Indicado por Jair Bolsonaro, o ex-presidente do Banco Central Ilan Goldfajn venceu a eleição para a presidência do BID (Banco Interamericano de Desenvolvimento), com sede em Washington, nos Estados Unidos. É a primeira vez que o País ocupará o cargo no banco. O Brasil conseguiu apoio de 17 membros regionais e 9 de fora na disputa.
Mais cedo, a Argentina havia desistido de concorrer à presidência do BID, e o país vizinho estaria inclinado a apoiar o Brasil, conforme fontes ouvidas pelo Estadão/Broadcast.

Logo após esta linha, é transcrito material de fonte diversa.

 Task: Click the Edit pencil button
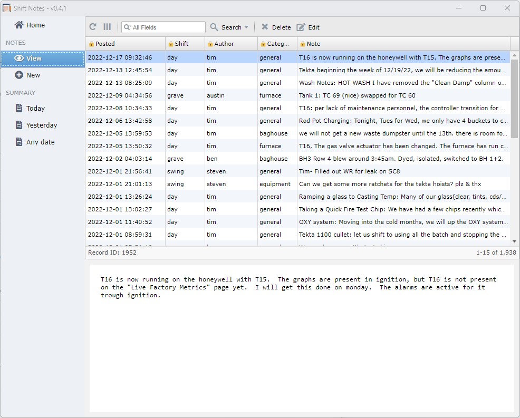coord(308,27)
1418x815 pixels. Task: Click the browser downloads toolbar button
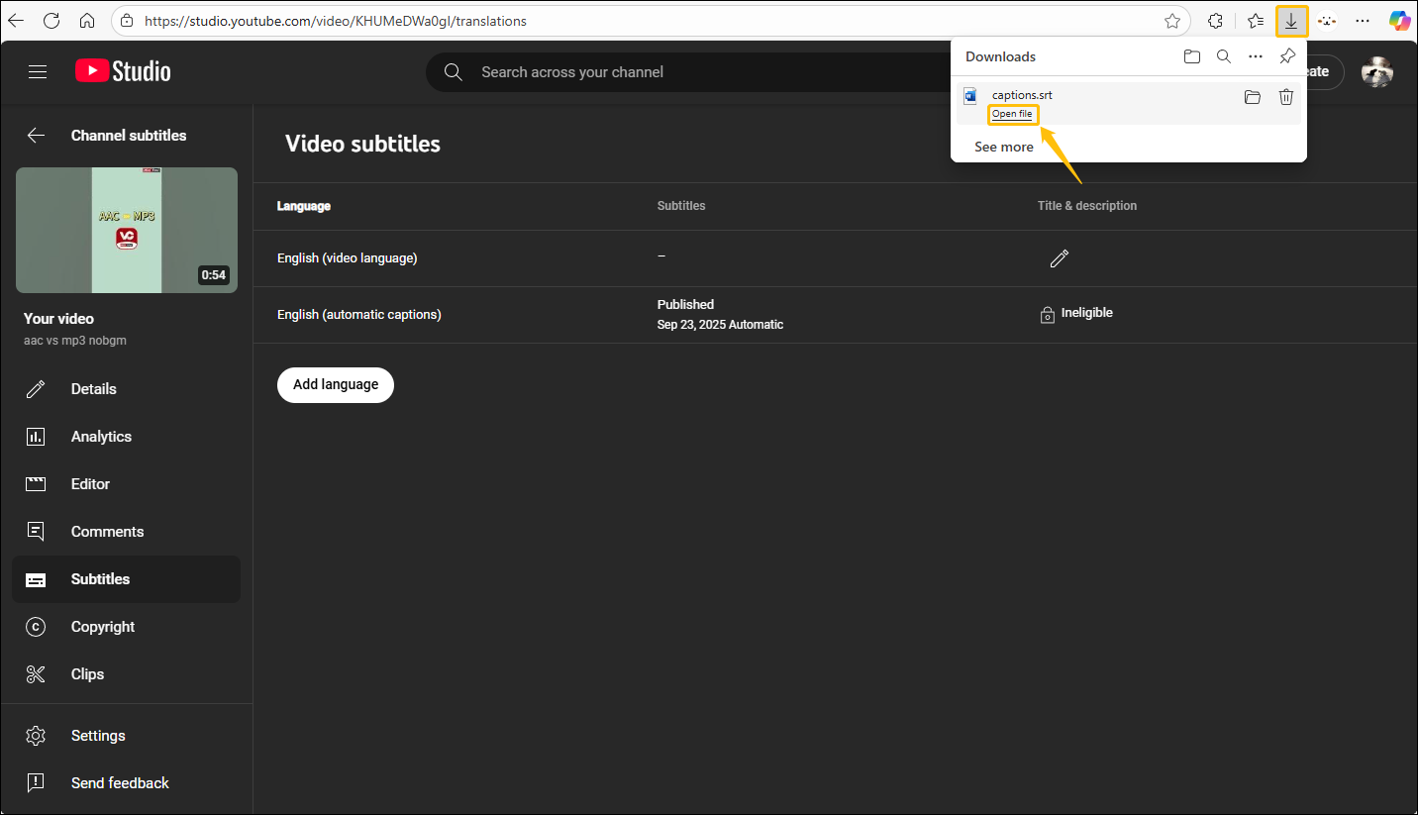(1292, 21)
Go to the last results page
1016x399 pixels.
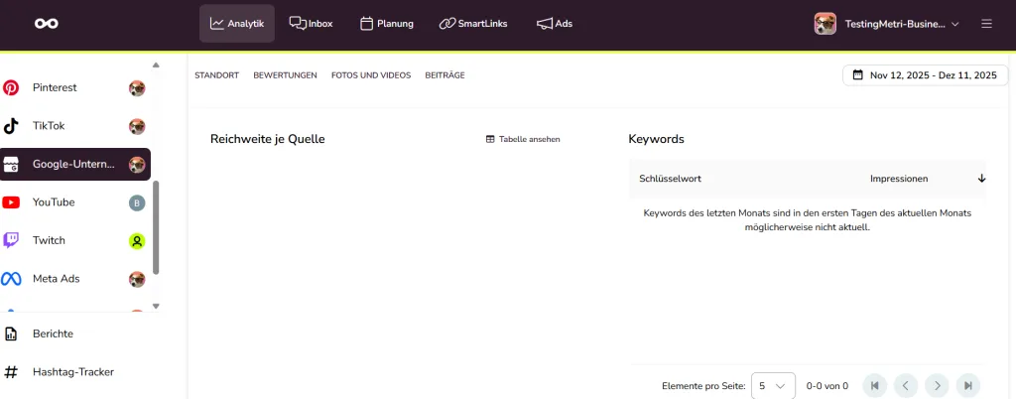(x=967, y=385)
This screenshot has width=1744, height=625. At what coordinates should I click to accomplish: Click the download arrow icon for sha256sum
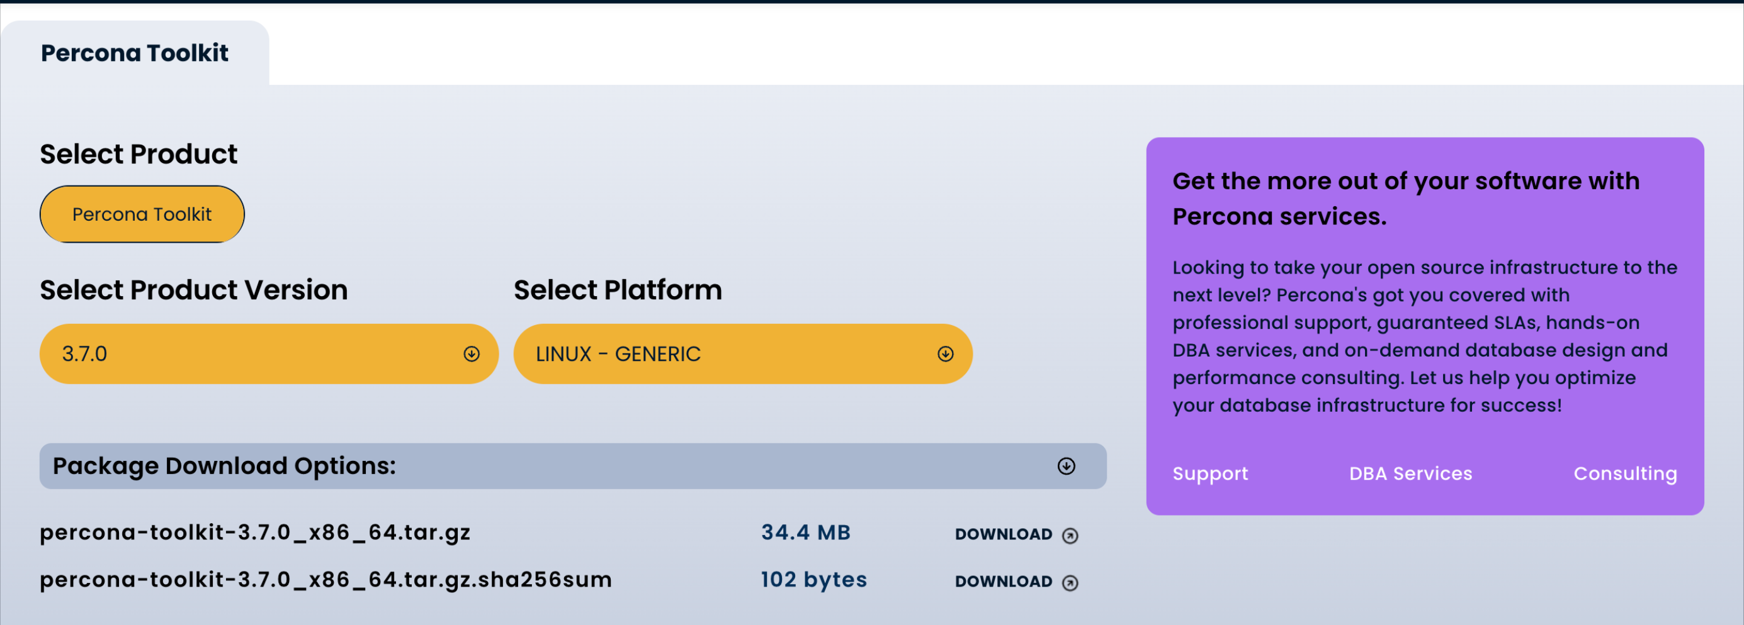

A desistência da Argentina na corrida pelo BID injetou ânimo na campanha brasileira. “O Mercosul todo está apoiando o Brasil. Isso aumenta a chance de vencer no primeiro turno”, diz uma fonte, na condição de anonimato.
A expectativa do governo brasileiro era obter 51% dos votos ainda no primeiro turno, um dos critérios para vencer. E se faltasse atingir o apoio de 15 dos 28 países membros “mutuários” e “regionais não mutuários”, grupo que inclui os EUA e o Canadá, a esperança era conquistá-lo no segundo turno, conforme fontes que acompanham bastidores das eleições no BID. Esses são os dois critérios de exigência para o candidato se eleger presidente do Banco.
A imprensa argentina informa que a desistência do país pela disputa ao cargo se deu após muitas negociações. E que agora, a Casa Rosada busca um acordo com os Estados Unidos e o Canadá para apoiar o Brasil, na figura de Goldfajn.
Com informações do Valor e de Agências.